Crane and Strother live and breathe the Civil War. Crane can repeat Abraham Lincoln’s jokes about Gen. George McClellan’s reluctance to fight. Strother has photo albums fat with images of men in blue, some playing chess, some playing dead. The two tell stories of the war as if it happened yesterday, but they also brag of the camaraderie among men in today’s Holmes Brigade, which like the 19th-century original, comprises “soldiers” from Missouri and surrounding states.
Strother and Crane know the history of their country, their brigade, and their families. “I’m trying to repeat family history,” Crane says, “and repeat it honestly.”
Despite heavy rain showers, this summer’s annual re-enactment on Wilson’s Creek drew about 5,000 participants from across the nation to re-create highlights of the second major battle of the war and the first west of the Mississippi.
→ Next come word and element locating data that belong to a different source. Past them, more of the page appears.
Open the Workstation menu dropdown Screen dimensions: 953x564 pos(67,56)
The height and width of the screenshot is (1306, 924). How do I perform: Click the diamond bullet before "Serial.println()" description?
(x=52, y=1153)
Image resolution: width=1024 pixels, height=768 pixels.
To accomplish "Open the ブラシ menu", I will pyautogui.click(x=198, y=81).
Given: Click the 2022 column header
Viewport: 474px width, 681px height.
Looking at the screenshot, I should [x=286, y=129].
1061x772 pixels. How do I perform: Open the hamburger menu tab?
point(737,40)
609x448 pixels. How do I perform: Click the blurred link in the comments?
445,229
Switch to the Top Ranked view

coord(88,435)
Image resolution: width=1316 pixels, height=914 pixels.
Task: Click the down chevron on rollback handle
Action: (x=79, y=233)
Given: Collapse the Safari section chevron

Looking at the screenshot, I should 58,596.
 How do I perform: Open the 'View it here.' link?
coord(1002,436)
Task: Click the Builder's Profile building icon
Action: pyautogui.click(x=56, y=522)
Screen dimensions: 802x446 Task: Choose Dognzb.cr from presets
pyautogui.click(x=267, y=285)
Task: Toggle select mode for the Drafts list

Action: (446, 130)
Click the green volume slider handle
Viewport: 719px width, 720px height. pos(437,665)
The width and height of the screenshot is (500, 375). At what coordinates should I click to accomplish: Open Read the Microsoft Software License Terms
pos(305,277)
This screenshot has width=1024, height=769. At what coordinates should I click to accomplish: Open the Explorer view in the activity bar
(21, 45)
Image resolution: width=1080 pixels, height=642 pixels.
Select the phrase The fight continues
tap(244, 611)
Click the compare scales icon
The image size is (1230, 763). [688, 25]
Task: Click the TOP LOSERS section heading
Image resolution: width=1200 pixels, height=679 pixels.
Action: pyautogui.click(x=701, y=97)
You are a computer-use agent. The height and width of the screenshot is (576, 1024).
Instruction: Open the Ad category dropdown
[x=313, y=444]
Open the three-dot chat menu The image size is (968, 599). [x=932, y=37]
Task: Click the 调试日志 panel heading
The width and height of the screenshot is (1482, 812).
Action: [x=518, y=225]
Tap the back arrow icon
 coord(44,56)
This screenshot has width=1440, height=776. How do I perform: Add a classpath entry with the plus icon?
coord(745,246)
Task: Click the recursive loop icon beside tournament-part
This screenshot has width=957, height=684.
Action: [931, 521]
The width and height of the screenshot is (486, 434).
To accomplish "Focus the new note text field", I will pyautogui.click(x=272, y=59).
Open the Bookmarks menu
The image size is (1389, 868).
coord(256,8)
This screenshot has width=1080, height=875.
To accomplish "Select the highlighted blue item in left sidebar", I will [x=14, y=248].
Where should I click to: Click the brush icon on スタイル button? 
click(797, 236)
Civil War re-enactments began soon after the Civil War, when veterans showed the folks back home what a charge looked like. Re-enactments regained popularity at centennial remembrances of the Civil War in the 1960s, then rose again in popularity for 125th anniversaries of battles. The hobby is organized more regionally than nationally, and the current number of re-enactors nationwide is about 40,000, says Bill Holschuh, publisher of the Camp Chase Gazette, the re-enactors’ journal.
Though the hobby grew steadily for 20 years, growth has leveled off the last two, he adds.
“It’s a mistake,” Holschuh says, “to generalize why 40,000 men enjoy this hobby.”
For Crane and Strother, the reasons they’ve stayed involved so long have as much to do with the fun of dressing up and playing outdoors as it does with the seriousness of studying genealogy and American history.
“This is history come to life,” says Strother. “You know how Santayana said, ‘Those who cannot remember the past are condemned to repeat it’? Well, we know history, and we repeat it, over and over again.”
Sometimes, Strother says, when he sits quietly, warmed by the campfires of 1,000 uniformed men, he looks up at the twilight sky, unlined by modern electric wires, and for one transcendent moment, he can feel 140 years slip away.
“Those moments are few,” he whispers, “and they last but a second.”